On attaining his majority, Lakshmeshwar Singh devoted himself entirely to public duties of his position. He was appointed and served as a Member of the Legislative Council of the Viceroy, and took a leading part in the debates of that body. During the lengthened discussions on the important Bengal Tenancy Bill, he acted (in conjunction at first with the lamented patriot, Kristodas Pal, and subsequently with the Raja Piari Mohan Mukharji, (C.S.I.) as the representative of the landowners of Bengal and Behar and received warm recognition of the ability and moderation he brought to bear on this and other questions from successive Viceroys.

He was also a member of the Royal Commission on Opium of 1895, formed by British Government along with Haridas Viharidas Desai who was the Diwan of Junagadh. The Royal Opium Commission consisted of a 9-member team of which 7 were British and 2 were Indians and its chairman was Earl Brassey.

Lakshmeshwar Singh championed freedom of speech, personal and political rights.  In 1898, he and W. C. Banerjee, were the only prominent Indians to publicly criticise and fight against the proposed widening of scope of section 124-A and 153-A of the Indian Penal Code that was meant to suppress freedom of press in reporting news that could be deemed seditious in nature or against Government policy and insertion of section 108 in Indian Penal Code that gave right to postal authorities to seize any material that was suspected of containing matter obnoxious to section 124-A and 153-A of Indian Penal Code.

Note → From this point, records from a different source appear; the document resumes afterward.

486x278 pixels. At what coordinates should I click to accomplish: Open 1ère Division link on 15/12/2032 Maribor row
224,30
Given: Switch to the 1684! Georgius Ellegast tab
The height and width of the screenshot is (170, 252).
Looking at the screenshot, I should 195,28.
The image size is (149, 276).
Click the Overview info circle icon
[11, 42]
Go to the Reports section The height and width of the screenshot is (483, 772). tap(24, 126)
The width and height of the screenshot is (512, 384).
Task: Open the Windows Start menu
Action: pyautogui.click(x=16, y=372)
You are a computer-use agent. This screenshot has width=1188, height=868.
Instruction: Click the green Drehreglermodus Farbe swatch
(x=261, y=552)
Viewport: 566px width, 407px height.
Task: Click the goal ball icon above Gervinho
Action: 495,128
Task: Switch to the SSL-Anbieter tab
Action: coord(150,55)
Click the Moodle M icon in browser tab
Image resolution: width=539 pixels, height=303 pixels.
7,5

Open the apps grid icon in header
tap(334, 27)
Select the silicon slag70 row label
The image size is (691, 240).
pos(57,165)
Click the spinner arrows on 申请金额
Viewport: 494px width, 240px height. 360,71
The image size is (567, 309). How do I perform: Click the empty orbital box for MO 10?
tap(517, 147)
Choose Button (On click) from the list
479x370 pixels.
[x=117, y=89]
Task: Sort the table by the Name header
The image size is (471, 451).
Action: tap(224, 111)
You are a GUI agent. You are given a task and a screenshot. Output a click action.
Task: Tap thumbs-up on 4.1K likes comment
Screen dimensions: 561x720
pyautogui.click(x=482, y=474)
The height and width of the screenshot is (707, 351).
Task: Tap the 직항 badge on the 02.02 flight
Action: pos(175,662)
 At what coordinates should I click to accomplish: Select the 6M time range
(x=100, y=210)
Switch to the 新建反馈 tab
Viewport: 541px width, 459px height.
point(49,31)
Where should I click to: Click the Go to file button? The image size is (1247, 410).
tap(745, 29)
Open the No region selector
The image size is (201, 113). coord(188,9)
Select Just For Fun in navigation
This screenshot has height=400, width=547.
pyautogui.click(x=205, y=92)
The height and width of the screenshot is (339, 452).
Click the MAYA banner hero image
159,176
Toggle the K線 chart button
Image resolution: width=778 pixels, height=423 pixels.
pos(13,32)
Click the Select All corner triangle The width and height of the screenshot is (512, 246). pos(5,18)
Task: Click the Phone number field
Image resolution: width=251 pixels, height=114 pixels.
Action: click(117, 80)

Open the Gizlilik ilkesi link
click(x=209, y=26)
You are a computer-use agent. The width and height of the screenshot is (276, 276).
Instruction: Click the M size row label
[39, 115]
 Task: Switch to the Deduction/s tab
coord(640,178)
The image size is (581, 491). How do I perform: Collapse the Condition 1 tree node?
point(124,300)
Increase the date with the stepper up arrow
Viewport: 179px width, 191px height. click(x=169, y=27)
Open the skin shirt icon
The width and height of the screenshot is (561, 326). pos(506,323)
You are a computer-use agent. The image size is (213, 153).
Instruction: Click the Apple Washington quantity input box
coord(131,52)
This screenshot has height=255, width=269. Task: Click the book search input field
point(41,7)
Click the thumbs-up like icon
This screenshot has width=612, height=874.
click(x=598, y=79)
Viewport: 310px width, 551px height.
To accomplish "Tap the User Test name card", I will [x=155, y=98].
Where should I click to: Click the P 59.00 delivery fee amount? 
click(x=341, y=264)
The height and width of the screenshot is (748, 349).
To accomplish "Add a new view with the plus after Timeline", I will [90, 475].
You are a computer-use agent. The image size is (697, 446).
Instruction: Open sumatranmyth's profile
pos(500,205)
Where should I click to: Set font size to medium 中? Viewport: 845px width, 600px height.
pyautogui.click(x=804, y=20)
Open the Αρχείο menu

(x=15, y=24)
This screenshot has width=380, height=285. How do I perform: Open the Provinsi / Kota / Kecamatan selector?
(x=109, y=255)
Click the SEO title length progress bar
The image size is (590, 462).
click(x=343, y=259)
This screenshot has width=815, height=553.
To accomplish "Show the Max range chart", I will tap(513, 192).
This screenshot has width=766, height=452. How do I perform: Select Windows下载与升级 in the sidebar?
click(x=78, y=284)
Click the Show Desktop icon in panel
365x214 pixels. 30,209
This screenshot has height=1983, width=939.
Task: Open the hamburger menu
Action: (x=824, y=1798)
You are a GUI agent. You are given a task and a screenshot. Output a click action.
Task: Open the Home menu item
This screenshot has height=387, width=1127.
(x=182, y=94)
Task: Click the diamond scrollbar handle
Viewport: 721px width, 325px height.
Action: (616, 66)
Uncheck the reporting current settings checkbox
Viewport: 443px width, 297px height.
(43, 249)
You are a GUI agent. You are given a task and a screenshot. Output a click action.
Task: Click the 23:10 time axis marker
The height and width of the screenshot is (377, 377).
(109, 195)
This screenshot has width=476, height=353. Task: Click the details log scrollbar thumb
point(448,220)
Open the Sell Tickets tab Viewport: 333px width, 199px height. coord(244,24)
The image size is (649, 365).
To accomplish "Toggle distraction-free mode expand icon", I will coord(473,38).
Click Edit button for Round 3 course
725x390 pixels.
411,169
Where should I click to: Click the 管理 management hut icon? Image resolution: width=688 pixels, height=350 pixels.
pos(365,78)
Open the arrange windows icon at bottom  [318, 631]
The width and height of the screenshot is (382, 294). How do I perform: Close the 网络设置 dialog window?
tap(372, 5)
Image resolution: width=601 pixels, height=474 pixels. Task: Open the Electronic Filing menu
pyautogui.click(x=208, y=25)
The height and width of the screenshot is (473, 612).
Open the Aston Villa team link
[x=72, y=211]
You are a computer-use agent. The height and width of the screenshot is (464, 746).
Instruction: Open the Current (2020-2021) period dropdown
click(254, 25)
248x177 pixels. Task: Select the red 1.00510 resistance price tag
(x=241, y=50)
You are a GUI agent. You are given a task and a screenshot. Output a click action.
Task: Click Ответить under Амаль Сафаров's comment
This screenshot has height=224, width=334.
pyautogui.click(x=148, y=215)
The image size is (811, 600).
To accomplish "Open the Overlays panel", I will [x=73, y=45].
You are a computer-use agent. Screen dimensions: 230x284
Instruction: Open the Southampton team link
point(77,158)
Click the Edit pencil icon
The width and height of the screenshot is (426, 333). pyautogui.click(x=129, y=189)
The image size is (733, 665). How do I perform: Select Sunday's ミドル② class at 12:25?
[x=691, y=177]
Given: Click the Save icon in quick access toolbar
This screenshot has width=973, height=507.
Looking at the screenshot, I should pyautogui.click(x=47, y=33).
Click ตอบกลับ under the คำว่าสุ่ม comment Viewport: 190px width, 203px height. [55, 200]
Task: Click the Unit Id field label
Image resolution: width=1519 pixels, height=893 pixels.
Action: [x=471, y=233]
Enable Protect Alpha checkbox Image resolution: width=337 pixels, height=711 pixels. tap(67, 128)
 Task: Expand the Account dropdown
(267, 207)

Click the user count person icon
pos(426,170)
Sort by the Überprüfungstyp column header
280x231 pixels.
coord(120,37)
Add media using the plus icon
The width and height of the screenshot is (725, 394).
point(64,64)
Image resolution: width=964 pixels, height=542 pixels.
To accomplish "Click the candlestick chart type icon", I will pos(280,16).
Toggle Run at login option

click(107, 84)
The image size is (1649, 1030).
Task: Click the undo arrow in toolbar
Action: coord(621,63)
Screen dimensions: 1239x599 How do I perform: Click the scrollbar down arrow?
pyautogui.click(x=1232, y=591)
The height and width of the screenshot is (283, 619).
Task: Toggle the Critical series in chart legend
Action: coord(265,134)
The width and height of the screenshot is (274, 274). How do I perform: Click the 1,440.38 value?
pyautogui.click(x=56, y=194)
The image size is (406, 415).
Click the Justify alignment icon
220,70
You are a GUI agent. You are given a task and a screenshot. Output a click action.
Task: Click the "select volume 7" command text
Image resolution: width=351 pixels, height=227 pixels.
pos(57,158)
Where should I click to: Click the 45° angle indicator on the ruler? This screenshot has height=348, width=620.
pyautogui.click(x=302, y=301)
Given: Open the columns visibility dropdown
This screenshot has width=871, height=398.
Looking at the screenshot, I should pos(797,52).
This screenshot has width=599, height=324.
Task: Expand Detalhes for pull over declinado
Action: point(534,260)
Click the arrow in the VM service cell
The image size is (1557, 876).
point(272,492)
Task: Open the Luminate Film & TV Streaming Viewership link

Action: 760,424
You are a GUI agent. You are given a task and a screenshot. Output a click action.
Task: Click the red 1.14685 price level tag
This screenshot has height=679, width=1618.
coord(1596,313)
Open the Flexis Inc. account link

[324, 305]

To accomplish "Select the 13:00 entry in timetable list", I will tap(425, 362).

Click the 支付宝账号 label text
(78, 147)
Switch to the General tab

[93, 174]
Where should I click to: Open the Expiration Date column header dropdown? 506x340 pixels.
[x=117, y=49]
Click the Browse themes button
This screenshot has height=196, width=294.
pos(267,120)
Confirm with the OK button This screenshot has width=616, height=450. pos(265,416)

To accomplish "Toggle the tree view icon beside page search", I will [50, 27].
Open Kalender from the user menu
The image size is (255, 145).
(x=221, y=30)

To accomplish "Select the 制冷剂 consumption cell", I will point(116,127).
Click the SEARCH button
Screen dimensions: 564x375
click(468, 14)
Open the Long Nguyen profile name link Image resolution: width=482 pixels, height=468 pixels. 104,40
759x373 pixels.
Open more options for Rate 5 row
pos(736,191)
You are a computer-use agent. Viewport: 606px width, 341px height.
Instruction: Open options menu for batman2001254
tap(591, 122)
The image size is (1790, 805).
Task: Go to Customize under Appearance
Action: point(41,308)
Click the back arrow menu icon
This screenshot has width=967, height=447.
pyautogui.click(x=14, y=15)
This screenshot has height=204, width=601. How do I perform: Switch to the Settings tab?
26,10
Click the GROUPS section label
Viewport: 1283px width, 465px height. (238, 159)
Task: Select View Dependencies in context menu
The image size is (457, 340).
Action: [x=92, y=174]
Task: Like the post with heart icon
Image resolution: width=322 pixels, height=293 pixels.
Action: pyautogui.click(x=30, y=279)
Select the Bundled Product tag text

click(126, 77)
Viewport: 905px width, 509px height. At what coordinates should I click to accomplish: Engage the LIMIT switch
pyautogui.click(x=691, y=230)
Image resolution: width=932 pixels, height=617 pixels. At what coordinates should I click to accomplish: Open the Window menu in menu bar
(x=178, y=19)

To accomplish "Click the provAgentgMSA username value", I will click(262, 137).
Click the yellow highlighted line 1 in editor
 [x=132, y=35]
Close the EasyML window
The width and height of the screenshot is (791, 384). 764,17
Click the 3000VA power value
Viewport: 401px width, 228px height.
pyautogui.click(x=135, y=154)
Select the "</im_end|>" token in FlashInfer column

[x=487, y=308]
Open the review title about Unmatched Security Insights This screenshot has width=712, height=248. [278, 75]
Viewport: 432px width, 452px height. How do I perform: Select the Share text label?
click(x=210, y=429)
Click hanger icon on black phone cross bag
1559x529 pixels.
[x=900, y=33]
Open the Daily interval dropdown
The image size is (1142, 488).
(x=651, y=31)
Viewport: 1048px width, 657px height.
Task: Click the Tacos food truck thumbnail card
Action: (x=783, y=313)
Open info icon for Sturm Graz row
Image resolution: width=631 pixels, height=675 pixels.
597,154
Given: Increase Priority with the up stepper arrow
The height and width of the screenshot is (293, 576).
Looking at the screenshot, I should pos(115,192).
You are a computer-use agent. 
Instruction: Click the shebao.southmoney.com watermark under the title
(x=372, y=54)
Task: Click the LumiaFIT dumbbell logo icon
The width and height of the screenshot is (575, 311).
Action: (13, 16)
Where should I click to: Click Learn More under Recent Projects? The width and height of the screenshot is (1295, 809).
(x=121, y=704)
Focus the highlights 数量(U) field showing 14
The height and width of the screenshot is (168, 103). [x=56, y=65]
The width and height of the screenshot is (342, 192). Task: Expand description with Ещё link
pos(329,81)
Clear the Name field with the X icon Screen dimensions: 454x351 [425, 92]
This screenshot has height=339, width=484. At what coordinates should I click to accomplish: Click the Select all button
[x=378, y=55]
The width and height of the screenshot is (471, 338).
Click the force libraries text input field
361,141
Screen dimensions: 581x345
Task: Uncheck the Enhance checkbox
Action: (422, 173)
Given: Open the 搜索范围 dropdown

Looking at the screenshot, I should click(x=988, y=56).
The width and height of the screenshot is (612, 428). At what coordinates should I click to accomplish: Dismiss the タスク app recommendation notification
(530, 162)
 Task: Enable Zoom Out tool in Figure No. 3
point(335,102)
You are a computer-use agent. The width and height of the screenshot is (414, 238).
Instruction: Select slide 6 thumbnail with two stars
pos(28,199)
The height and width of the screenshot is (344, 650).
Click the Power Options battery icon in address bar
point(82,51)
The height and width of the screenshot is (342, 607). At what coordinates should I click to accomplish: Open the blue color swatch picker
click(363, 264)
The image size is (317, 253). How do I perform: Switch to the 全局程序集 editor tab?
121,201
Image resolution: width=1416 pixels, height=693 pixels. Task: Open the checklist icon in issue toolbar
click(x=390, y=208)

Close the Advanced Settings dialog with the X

Lakshmeshwar Singh died on 17 December 1898. He did not have any children and thus his younger brother, Rameshwar Singh, succeeded him as Maharaja

Public charity

Maharaja Lakshmeshwar Singh spent approximately £300,000 on relief work during the Bihar famine of 1873–74. He constructed hundreds of miles of roads in various parts of the Raj, planting them with tens of thousands of trees for the comfort of travellers, as part of generating employment for people effected by famine. He constructed iron bridges over all the navigable rivers of the Raj Darbhanga, and completed an elaborate system of irrigation works, for prevention of famine. The lakes, ponds, dams, and other water bodies created during his rule still exist today and form important part in irrigation in northern Bihar. In addition to the £300,000 expended in charitable relief during the Bihar famine of 1873–74, in every time of scarcity the late Maharaja's arrangements for meeting it were on a splendid scale, and were in many cases the models for the Government measures. He built, and entirely supported, a first-class Dispensary at Darbhanga, which cost £3400; a similar one at Kharakpur, which cost £3500 ; and largely contributed to many others.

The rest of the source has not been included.